In the ST Interview with visiting Professor Aneel Karnani from University of Michigan, it was quoted that the Gini coefficient has risen from 0.43 in 2000 to 0.452 last year. That puts the Singapore wage gap second-largest among the world's developed economies according a United Nations report. He said, "The sense I get is that Singapore has focused too much on growing the size of its economic pie and not enough on distributing it."
In presenting the case for more foreigners, Lee Kuan Yew once used the line that a small slice of a bigger pie is better than a big slice of a small pie. This was a variant on the NTUC's 50th Anniversary Dinner speech he gave in May 2011, when he said unionists played a key role in the productivity movement since 1980, deciding on enlarging the pie rather than fight for a bigger slice of a small pie. Here Professor Karnani's analogy of the barber comes in useful. The guy who takes 20 minutes to give a haircut 100 years ago, still needs 20 minutes to complete the task today. For people engaged in similar work, productivity just doesn't rise. These are the folks who will never benefit from polices that grow the economic pie and make the country rich. Unless the government intervene in the markets by introducing a minimum wage, empowering workers to collectively bargain for higher wages, or providing free public-funded services like education or health care.
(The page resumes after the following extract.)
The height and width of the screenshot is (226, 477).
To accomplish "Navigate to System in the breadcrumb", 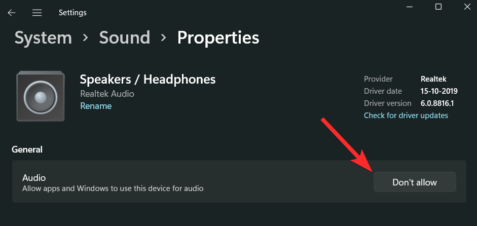I will pos(43,38).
Dream on. When Mayor Sam Tan announced that the Central Singapore Community Development Council (CDC) has set aside enough funds for a Recession Economic Assistance Package (REAP) to help families with laid-off workers in the forthcoming economic downturn, he was talking only of a 2-month reprieve. And the lucky recipients will have a 2-month wait for the rescue package. Not exactly the kind of cash hand-outs or "conditional transfer payments" the professor was contemplating to temper the social inequality.